* _Text segment_:
The VIE Agreements are governed by the PRC law and provide for the resolution of disputes through arbitral proceedings pursuant to PRC law. If Beijing Annec or its shareholders fail to perform the obligations under the VIE Agreements, we would be required to resort to legal remedies available under PRC law, including seeking specific performance or injunctive relief, or claiming damages. We cannot be sure that such remedies would provide us with effective means of causing Beijing Annec to meet its obligations, or recovering any losses or damages as a result of non-performance. Further, the legal environment in China is not as developed as in some other jurisdictions. Uncertainties in the application of various laws, rules, regulations or policies in PRC legal system could limit our liability to enforce the VIE Agreements and protect our interests.
 
The payment arrangement under the VIE Agreements may be challenged by the PRC tax authorities.

* _Given data_:

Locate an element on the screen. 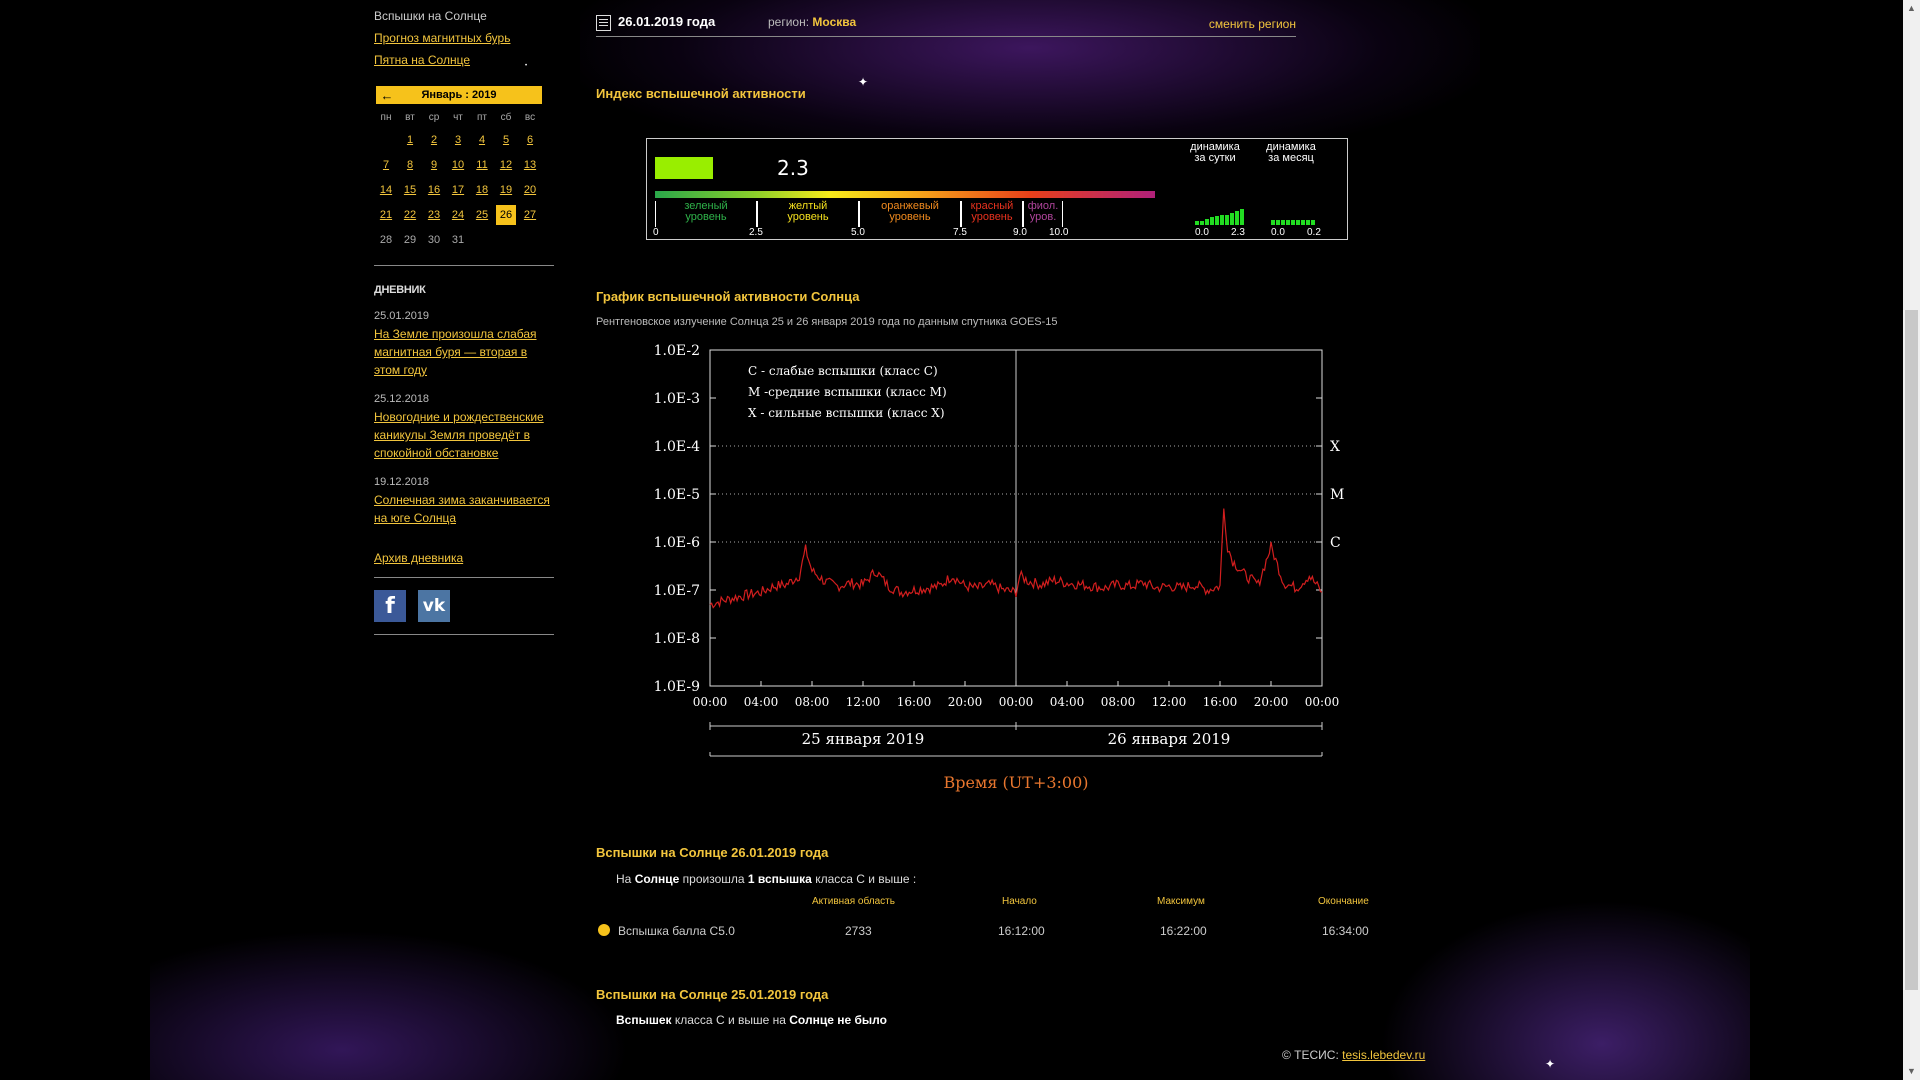 The height and width of the screenshot is (1080, 1920). calendar-prev-arrow: ← is located at coordinates (387, 96).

* _Tasks and exercises_:
1 - In the passage on the VIE Agreements above, list every legal remedy under PRC law that the passage names as available if Beijing Annec or its shareholders fail to perform.
2 - Write the next part of the passage on the VIE Agreements, starting after its last sentence about the payment arrangement and the PRC tax authorities.

* _Answers for this exercise_:
1 -
- Seeking specific performance
- Seeking injunctive relief
- Claiming damages

2 -
We generate our revenues through the payments we receive pursuant to the VIE Agreements. We could face adverse tax consequences if the PRC tax authorities determine that the VIE Agreements were not entered into based on arm’s length negotiations. For example, PRC tax authorities may adjust our income and expenses for PRC tax purposes which could result in our being subject to higher tax liability, or cause other adverse financial consequences. According to the PRC Tax Administration and Collection Law, in the case of a transfer pricing related adjustment, the statute of limitation is three years normally and 10 years in special instances.
 
Our stockholders have potential conflicts of interest with us which may adversely affect our business.
 
Mr. LI Fuchao is our chairman, and also controls Beijing Annec through both direct equity ownership and the VIE Agreements. There could be conflicts that arise from time to time between our interests and the interests of Mr. LI Fuchao. There could also be conflicts that arise between us and Beijing Annec that would require our stockholders and Beijing Annec’s shareholder to vote on corporate actions necessary to resolve the conflict. There can be no assurance in any such circumstances that Mr. LI Fuchao will vote his shares in our best interest or otherwise act in the best interests of our company. If Mr. LI Fuchao fails to act in our best interests, our operating performance and future growth could be adversely affected.
 
We rely on the approval certificates and business license held by Beijing Annec for our design and engineering business and any deterioration of the relationship between Annec and Beijing Annec could materially and adversely affect our business operations.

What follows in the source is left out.